Find the line with "Task: Close the open Window menu" in the data below. Repeat it and every line after it exactly, but not the pictures.

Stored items
==============================

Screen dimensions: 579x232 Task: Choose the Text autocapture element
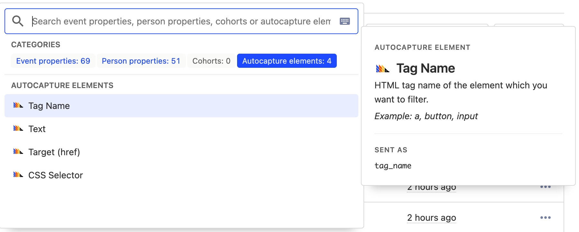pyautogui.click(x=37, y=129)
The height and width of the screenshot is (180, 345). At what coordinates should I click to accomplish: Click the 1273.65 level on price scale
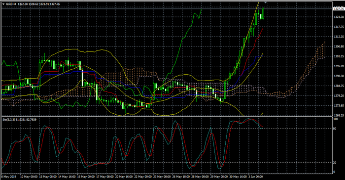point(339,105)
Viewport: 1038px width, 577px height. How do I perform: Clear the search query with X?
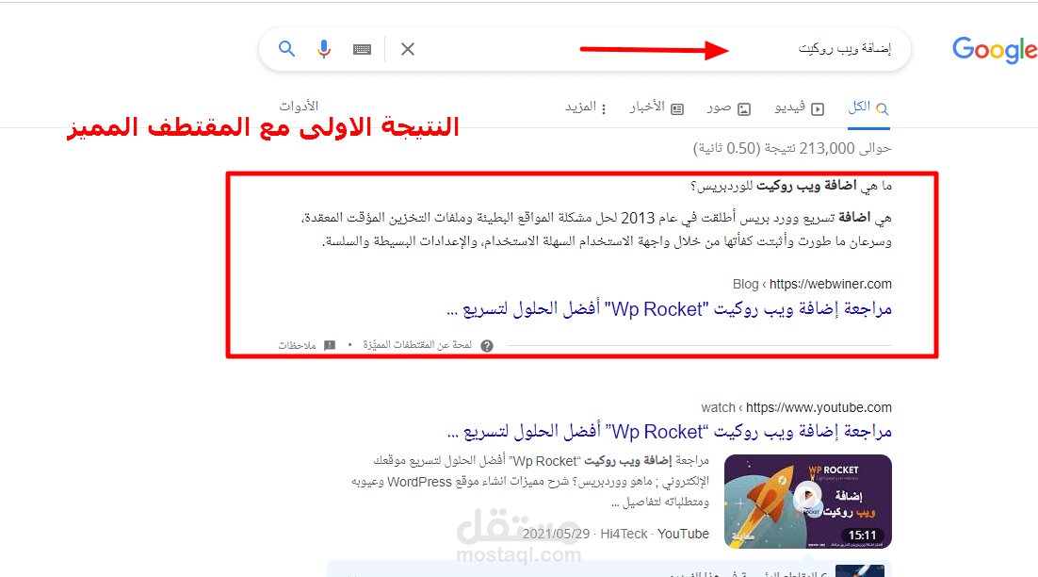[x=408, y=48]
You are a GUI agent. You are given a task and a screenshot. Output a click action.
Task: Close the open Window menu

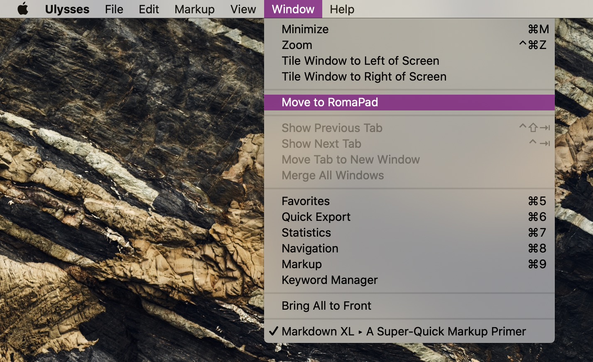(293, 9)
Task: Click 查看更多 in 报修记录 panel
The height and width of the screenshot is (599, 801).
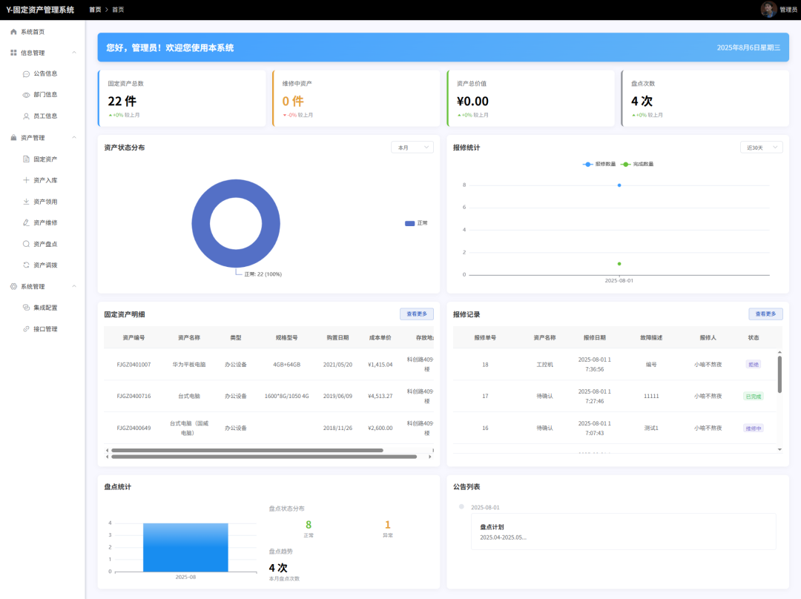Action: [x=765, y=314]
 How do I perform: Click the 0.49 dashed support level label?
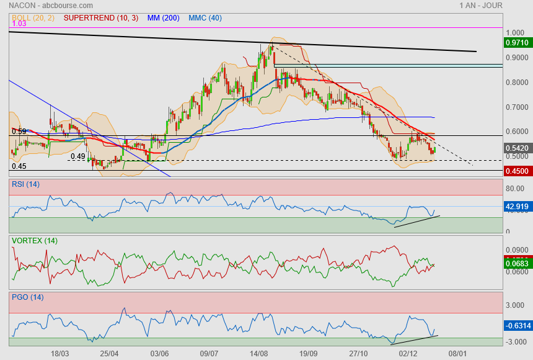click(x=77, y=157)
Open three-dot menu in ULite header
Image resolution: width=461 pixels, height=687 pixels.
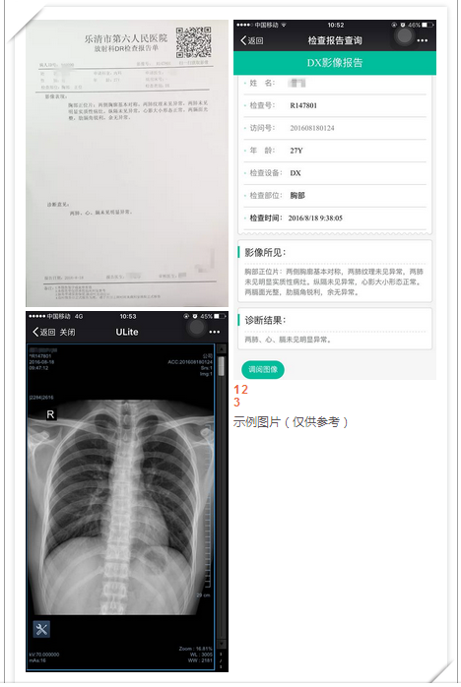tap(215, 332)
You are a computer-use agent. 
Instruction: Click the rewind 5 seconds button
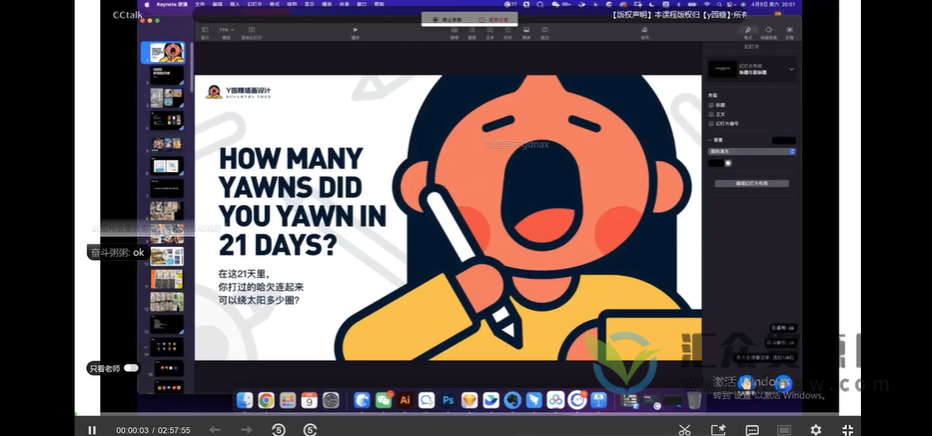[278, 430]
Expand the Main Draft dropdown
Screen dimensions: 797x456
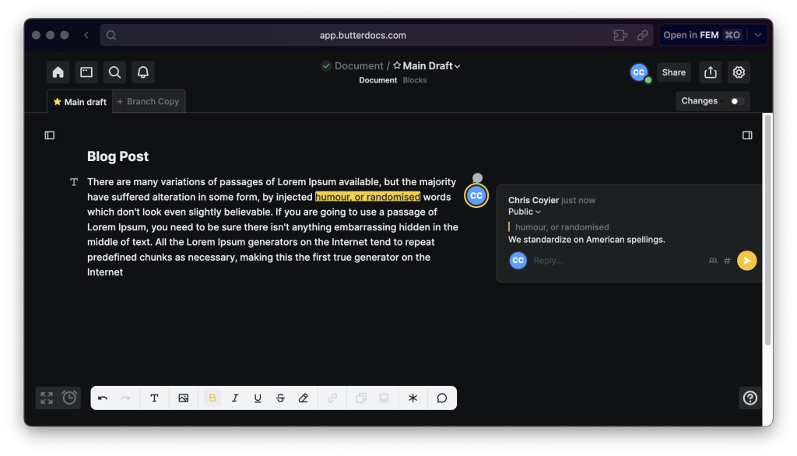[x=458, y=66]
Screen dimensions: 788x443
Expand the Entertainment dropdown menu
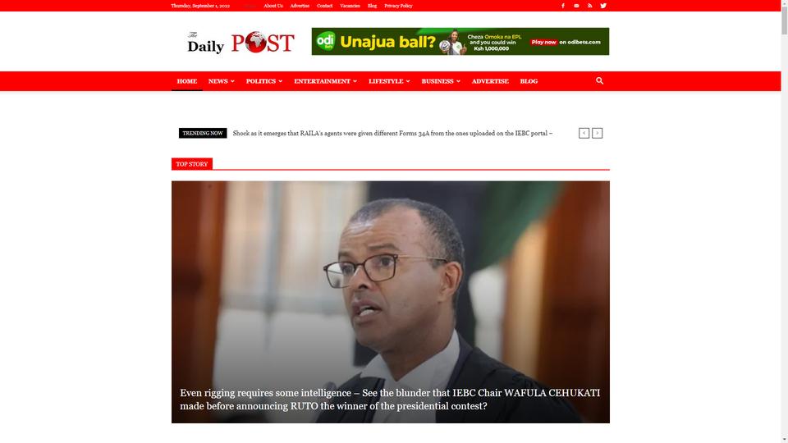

==============================

REPLY:
Task: Close the open Window menu

(293, 9)
Task: Click 查看更多 in 报修记录 panel
The height and width of the screenshot is (599, 801).
Action: [x=765, y=314]
 How do I perform: Click the 0.49 dashed support level label?
click(x=77, y=157)
Open three-dot menu in ULite header
Image resolution: width=461 pixels, height=687 pixels.
tap(215, 332)
You are a computer-use agent. 
Instruction: Click the rewind 5 seconds button
[278, 430]
Expand the Main Draft dropdown
Screen dimensions: 797x456
[x=458, y=66]
Screen dimensions: 788x443
Expand the Entertainment dropdown menu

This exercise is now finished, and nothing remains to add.